With Fargate Savings Plans and Spot Instances, the cost of running workloads on Fargate is getting substantially cheaper, and with the exception of extremely bursty workloads, much more consistently performant vs Lambda. The cost of provisioning Lambda capacity as well as paying for the compute time on that capacity means Fargate is even more appealing for high volume workloads.
The new pricing page for lambda ("Example 2") shows the cost for a 100M invocation/month workload with provisioned capacity for $542/month. For that same cost you could run ~61 Fargate instances (0.25 CPU, 0.5GB RAM) 24/7 for the same price, or ~160 instances with spot. For context I have ran a simple NodeJS workload on both Lambda and Fargate, and was able to handle 100M events/mo with just 3 instances.
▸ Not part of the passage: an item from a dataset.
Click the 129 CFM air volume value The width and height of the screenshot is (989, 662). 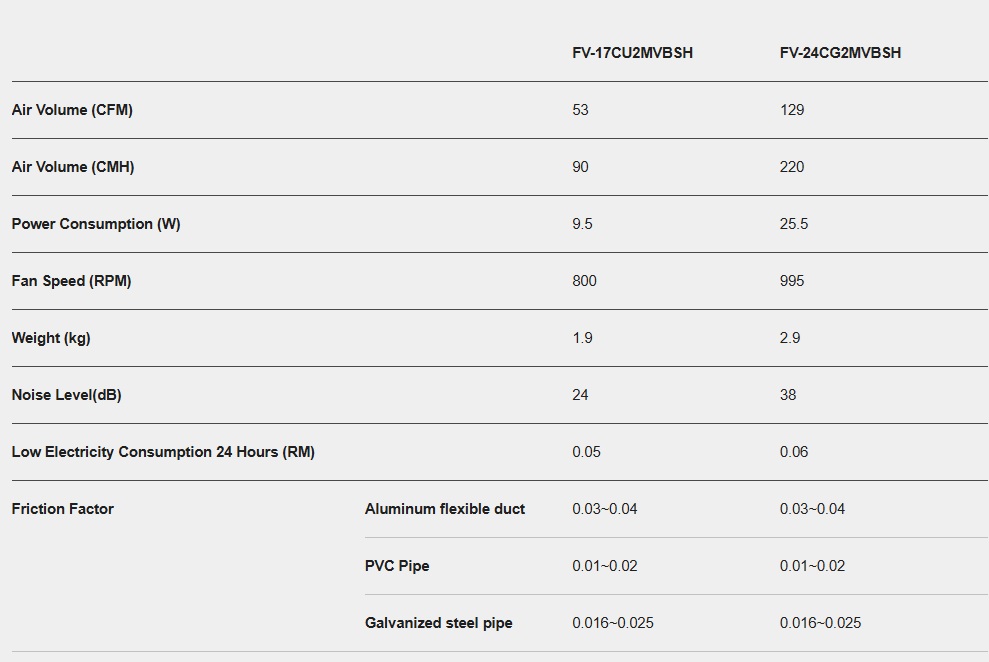(792, 110)
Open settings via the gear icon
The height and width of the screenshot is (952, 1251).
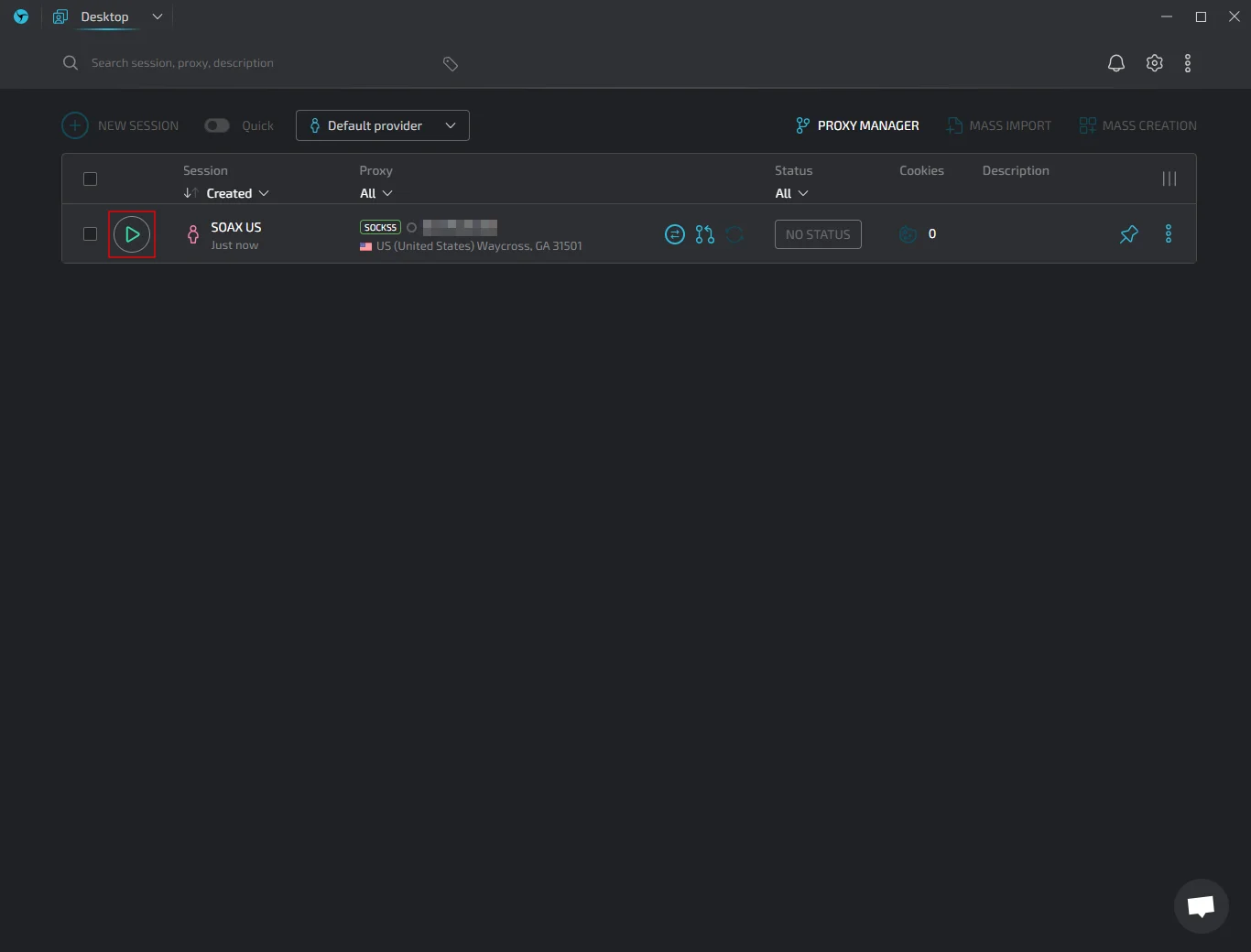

Serverless developers take note: its time to learn Docker and how to write a task-definition.json.
Dollar to dollar comparisons are one way to compare these two technologies but it leaves a lot not covered. The application programming model varies greatly (socket/port vs. event). There's also a lot more that Lambda brings to the table in terms of monitoring, logging, etc that you'd need to do work yourself to enable.
Fargate is a great product, but it doesn't completely remove all operational work to the degree that Lambda does.
Agreed. For the vast majority of cases, a Lambda function is easier to ship and maintain, and most likely dramatically cheaper. I really only think the value of using Fargate kicks in compared to Lambda at around 5M+ invocations/month. YMMV based on workflow and workload.
You are comparing only the costs of running them, what about the cost of developers who build/debug/troubleshoot the container. As someone who is running both on Lambda and Fragate it's way harder to make things tick on Fargate
It also depends a lot on the nature of the workload. For IO bound workloads (like most web services), Fargate can easily be an order of magnitude cheaper than Lambda. But if your task is soaking the CPU then you can really get your money's worth out of Lambda.
I agree, but you don’t need to learn how to use a task-definition file. I would actually advise against it. You can create your entire Fargate environment with CloudFormation.
You can also create your entire Fargate environment in a couple lines of TypeScript / Python / Java code using the AWS Cloud Development Kit. The AWS CDK is a declarative SDK that generates and deploys CloudFormation on your behalf, while offering you prebuilt patterns for many common deployment architectures: https://docs.aws.amazon.com/cdk/latest/guide/ecs_example.htm...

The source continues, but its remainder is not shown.